Work to be completed: Look through the records below, and copy out every line that holds the string "agent".
····················
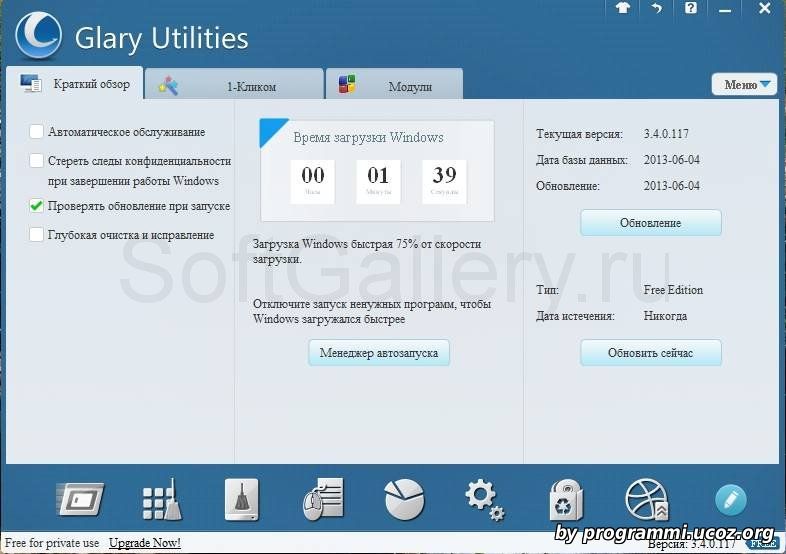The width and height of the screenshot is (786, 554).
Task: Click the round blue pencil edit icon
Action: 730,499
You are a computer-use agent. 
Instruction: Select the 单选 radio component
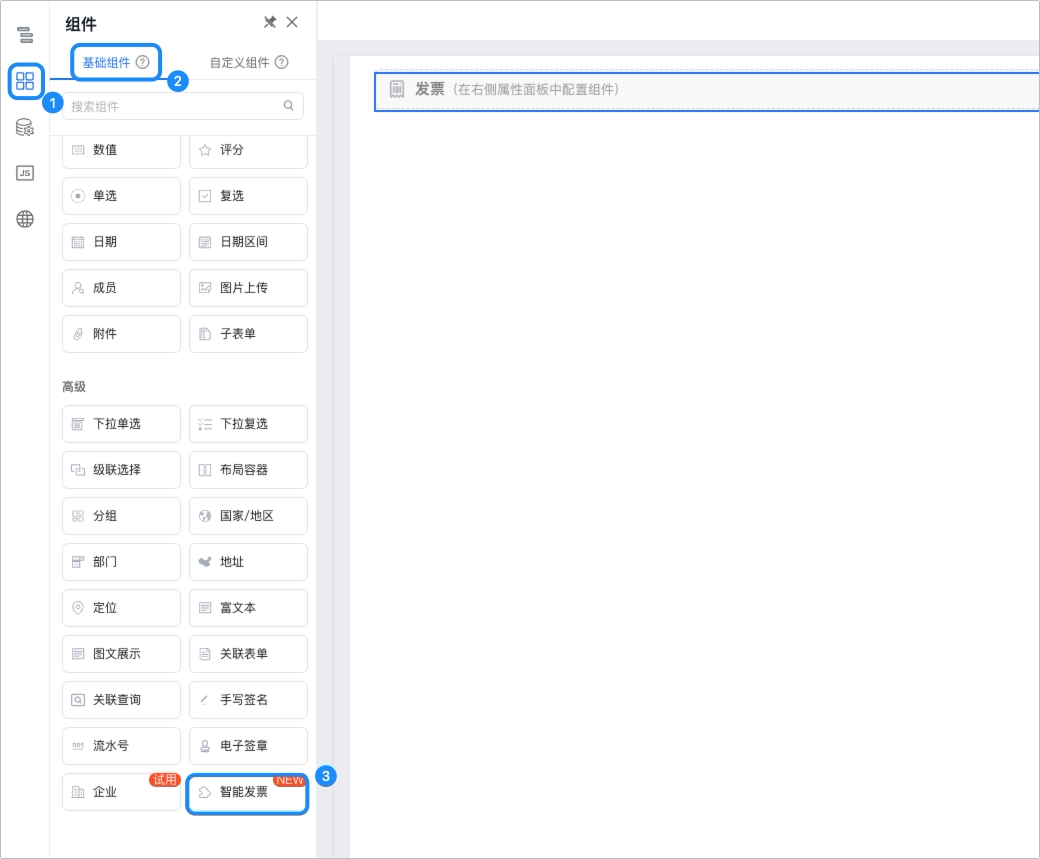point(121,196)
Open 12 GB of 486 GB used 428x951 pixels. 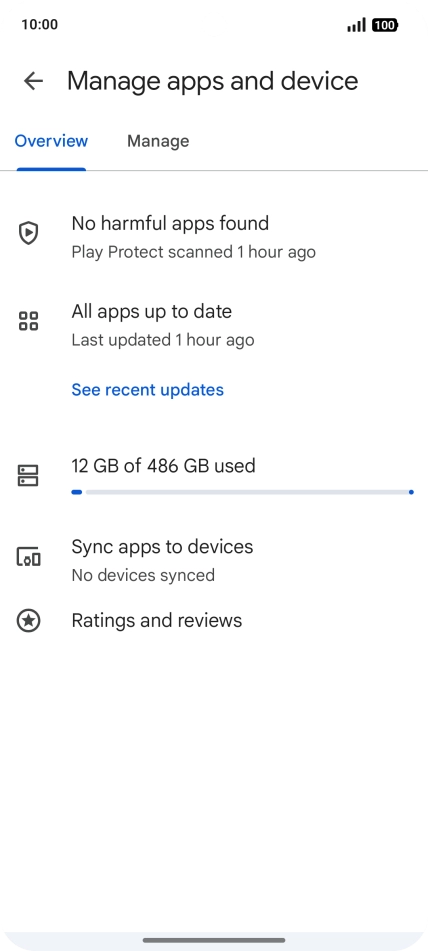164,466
····················
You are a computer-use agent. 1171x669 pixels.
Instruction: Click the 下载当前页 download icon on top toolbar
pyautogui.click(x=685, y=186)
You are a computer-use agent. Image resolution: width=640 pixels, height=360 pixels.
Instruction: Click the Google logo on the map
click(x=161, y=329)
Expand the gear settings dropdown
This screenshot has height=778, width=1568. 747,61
····················
Answer for this exercise:
You are a computer-use agent. 
You are a computer-use agent. 1171x669 pixels.
You are a computer-use agent. Image resolution: width=640 pixels, height=360 pixels.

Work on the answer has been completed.